Closed MaxvdKolk closed 3 years ago

MaxvdKolk commented 3 years ago

As follow up on #43:

Still uses broadcasting to prevent recomputations, but slightly less verbose statement with the same outcome.

@Giannis1993 how about doing it like this?

MaxvdKolk commented 3 years ago

Compared to the loops, there is now no repeated evaluation of the self.lin.y functions, but the readability might be a bit improved compared to the following?

y[self.positive] = self.lin.y(np.broadcast_to(x, self.positive.shape)[self.positive])
y[~self.positive] = self.rec.y(np.broadcast_to(x, self.positive.shape)[~self.positive])

The current case evaluates self.lin.y(x) and then broadcasts to the shape of y[self.positive], which becomes a flattened array with number of entries equal to the Trues in self.positive, so we can broadcast to self.positive.sum().

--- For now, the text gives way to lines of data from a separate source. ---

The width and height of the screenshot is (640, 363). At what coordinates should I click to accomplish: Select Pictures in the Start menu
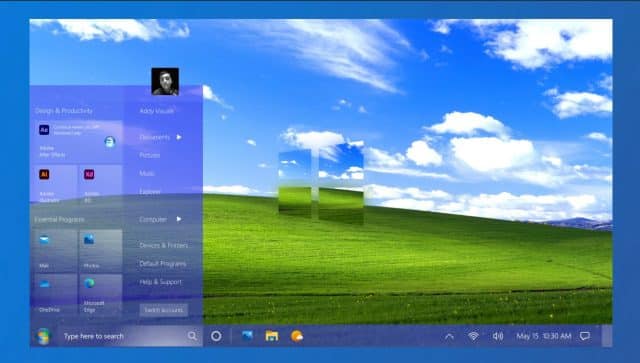(x=150, y=156)
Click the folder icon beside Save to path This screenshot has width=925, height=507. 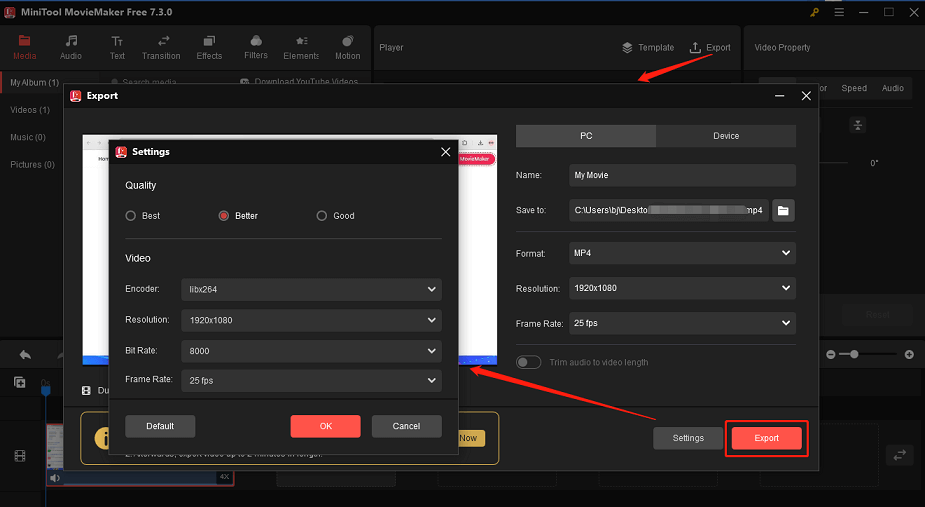[x=784, y=210]
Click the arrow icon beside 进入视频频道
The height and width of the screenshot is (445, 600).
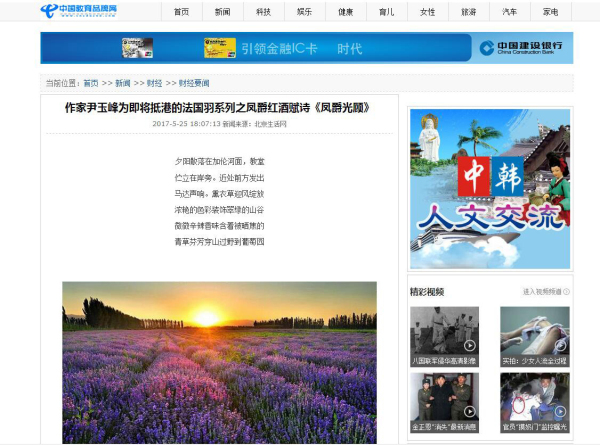coord(567,292)
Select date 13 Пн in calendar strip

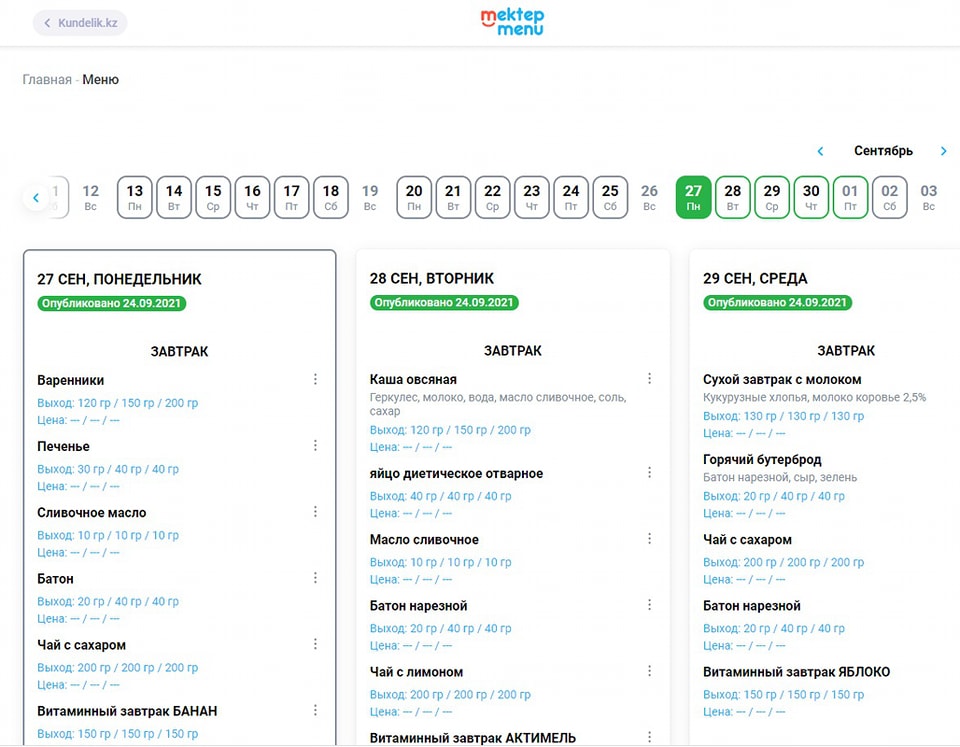134,197
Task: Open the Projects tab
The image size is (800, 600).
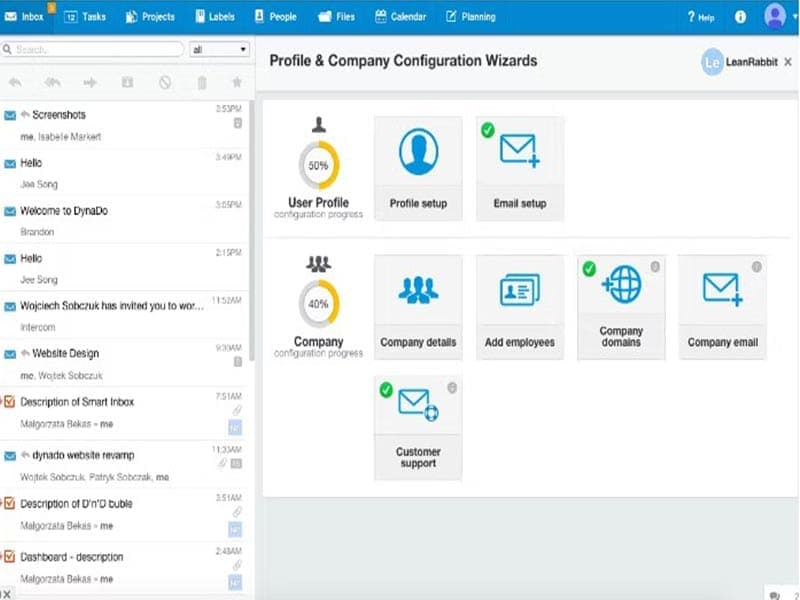Action: tap(150, 17)
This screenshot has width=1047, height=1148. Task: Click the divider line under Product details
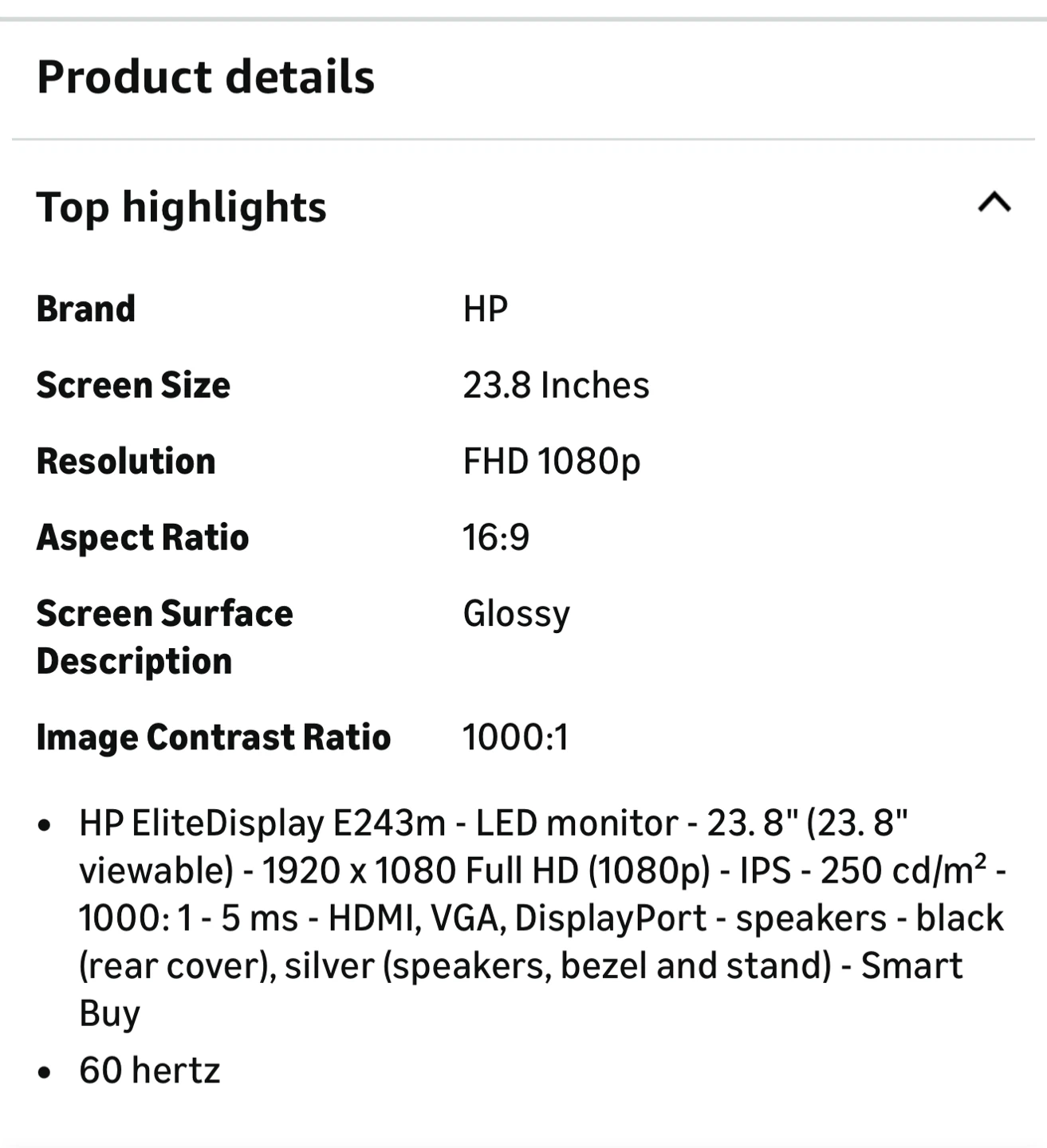pyautogui.click(x=523, y=140)
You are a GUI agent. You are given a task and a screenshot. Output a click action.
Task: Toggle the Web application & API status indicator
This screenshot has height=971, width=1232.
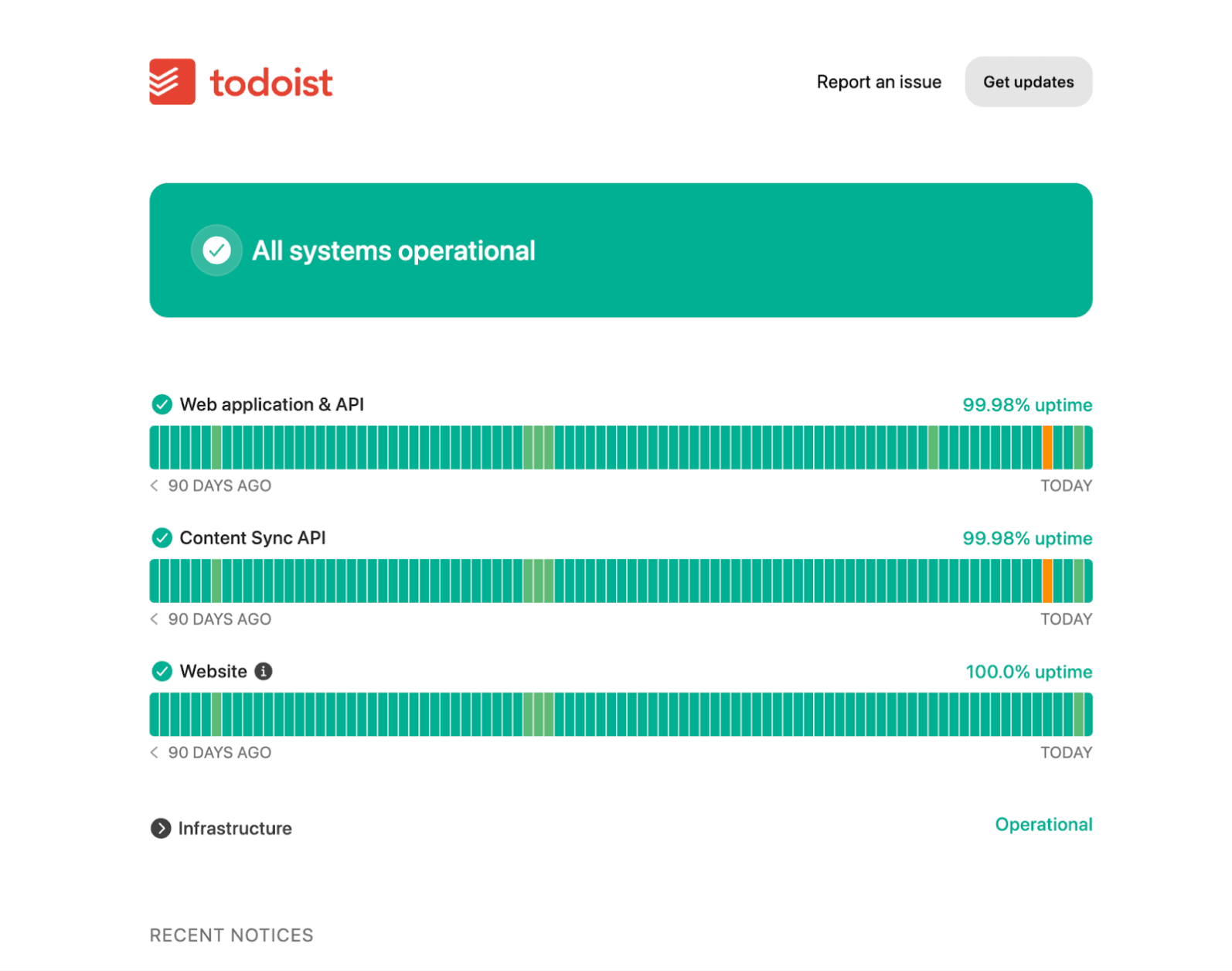click(x=162, y=404)
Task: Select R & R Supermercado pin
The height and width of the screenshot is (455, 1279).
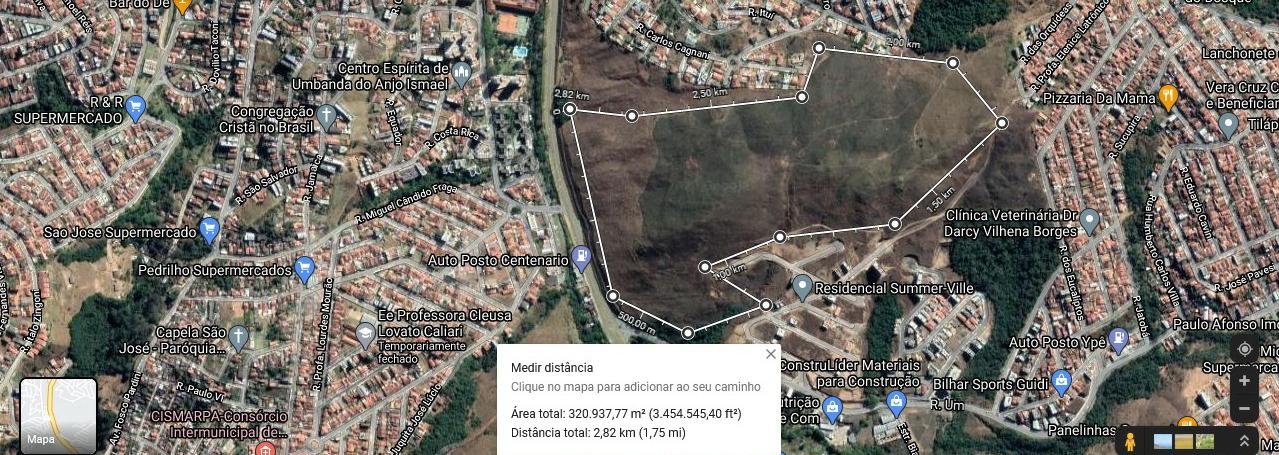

For the negative entries, we can then broadcast to (~self.positive).sum().

I feel that swapping the order, so putting the np.broadcast on the "outside", might be a bit more intuitive to read, but that's probably subjective. Just let me know what you think and I can make the other intervening variables consistent with this one (so maybe we wait with merging this one till adding more commits in case we decide to go with this 🙃)

MaxvdKolk commented 3 years ago

Maybe now thinking about it, I am not sure if this form actually works as intended for other cases 😅 I will have to think about it more.

MaxvdKolk commented 3 years ago

Yeah, never mind about this pull request. I think this only works when the self.positive = df > 0 ends up exactly the right shape to perform the broadcasting. Once that does not hold anymore, it will fail with a shape error.

Giannis1993 commented 3 years ago

yeah i was trying to understand how the broadcasting to self.positive.sum() worked, but it was giving me errors.